Apple Blocks $11 B in App Store Fraud Over Six Years, Shutting Down 193 K Malicious Developer Accounts
What Happened — Apple disclosed that it has blocked more than $11 billion in fraudulent App Store transactions across the past six years, including $2.2 billion in 2025 alone. The company also terminated 193 000 developer accounts, rejected over 2 million app submissions, and deactivated 40.4 million customer accounts suspected of abuse.
Why It Matters for TPRM —
- Demonstrates Apple’s mature fraud‑detection capabilities, reducing downstream risk for enterprises that rely on the App Store for software procurement.
- Highlights the scale of financial crime targeting a major SaaS marketplace, underscoring the need to vet third‑party platforms for anti‑fraud controls.
- Provides concrete metrics that can be used to benchmark vendor risk‑management programs against industry best practices.
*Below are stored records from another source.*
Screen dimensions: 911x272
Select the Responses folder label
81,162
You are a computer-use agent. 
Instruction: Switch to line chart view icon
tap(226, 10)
Who Is Affected — Technology / SaaS vendors, enterprises that distribute or consume iOS/macOS apps, and any organization that integrates Apple‑provided APIs or services.
Recommended Actions —
- Review your organization’s reliance on Apple’s App Store for critical business applications and confirm that contractual clauses address fraud‑prevention responsibilities.
- Validate that Apple’s fraud‑detection processes (human review + machine‑learning models) align with your own risk‑tolerance thresholds.
- Incorporate Apple’s fraud‑prevention statistics into your third‑party risk scorecards and monitor for any changes in the volume of blocked transactions.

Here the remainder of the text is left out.